**MATERIAL FOR THE TASK:**
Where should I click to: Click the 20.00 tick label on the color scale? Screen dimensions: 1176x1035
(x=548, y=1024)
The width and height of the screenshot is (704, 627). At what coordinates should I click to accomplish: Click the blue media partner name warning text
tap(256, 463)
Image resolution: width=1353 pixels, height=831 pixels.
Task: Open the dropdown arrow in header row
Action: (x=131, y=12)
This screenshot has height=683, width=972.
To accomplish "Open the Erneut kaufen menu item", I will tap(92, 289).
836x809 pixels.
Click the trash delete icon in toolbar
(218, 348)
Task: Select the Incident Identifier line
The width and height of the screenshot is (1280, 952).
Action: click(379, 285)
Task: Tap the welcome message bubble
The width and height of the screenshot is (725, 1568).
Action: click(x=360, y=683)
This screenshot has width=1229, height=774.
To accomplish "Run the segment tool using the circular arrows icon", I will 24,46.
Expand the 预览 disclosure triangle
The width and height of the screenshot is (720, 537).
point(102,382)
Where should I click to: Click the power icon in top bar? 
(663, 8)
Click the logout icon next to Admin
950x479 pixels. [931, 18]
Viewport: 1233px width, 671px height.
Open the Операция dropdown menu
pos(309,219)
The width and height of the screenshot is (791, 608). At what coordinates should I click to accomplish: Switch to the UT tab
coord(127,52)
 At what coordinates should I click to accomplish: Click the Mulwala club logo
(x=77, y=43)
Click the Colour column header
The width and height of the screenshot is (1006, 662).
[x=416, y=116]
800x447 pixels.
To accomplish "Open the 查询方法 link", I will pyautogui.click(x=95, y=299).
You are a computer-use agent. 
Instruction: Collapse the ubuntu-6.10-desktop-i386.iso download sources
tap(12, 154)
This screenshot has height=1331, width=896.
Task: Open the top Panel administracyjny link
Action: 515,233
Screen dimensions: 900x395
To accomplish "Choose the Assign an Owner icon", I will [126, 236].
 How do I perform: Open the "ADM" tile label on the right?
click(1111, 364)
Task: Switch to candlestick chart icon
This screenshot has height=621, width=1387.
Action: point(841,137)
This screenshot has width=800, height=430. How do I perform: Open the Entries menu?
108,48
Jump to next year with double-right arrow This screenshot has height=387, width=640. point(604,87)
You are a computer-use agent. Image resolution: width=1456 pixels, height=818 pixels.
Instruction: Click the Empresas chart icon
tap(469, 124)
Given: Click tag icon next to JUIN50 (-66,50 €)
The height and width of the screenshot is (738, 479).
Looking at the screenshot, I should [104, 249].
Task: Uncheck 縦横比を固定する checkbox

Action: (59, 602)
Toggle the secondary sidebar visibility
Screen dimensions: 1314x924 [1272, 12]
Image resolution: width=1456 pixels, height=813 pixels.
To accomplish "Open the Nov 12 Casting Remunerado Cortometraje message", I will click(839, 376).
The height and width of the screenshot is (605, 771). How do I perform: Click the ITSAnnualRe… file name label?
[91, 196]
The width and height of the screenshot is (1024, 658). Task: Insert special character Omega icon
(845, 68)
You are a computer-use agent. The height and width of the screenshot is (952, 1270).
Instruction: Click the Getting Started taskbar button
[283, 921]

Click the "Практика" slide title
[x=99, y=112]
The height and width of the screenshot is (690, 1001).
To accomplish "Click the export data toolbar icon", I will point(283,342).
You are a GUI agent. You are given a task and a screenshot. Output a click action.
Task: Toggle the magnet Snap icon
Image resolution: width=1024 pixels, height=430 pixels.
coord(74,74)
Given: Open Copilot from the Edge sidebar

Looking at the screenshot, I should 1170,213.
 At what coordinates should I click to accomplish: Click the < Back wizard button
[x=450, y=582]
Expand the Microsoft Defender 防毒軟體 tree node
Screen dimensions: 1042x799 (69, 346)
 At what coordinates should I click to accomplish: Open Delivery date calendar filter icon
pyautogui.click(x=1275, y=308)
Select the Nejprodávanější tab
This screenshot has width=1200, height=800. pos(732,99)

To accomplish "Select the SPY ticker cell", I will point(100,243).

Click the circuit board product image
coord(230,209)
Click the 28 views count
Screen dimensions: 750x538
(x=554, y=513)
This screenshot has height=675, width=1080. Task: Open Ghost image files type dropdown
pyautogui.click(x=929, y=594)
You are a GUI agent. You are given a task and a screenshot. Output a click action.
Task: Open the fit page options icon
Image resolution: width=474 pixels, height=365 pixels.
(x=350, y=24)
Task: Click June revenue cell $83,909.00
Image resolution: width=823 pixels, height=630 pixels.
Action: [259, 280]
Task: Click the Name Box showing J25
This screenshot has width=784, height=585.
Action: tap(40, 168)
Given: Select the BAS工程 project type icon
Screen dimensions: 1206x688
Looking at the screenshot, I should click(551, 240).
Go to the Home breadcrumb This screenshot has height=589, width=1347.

**WHAT THIS TASK INVOLVES:** Search the preceding listing for the word "computer" and pull out every line that holds it.

**SOLUTION TO THE PROBLEM:**
You are a computer-use agent. 
You are a computer-use agent. Image resolution: width=1456 pixels, height=818 pixels.
You are a computer-use agent. The height and width of the screenshot is (952, 1270).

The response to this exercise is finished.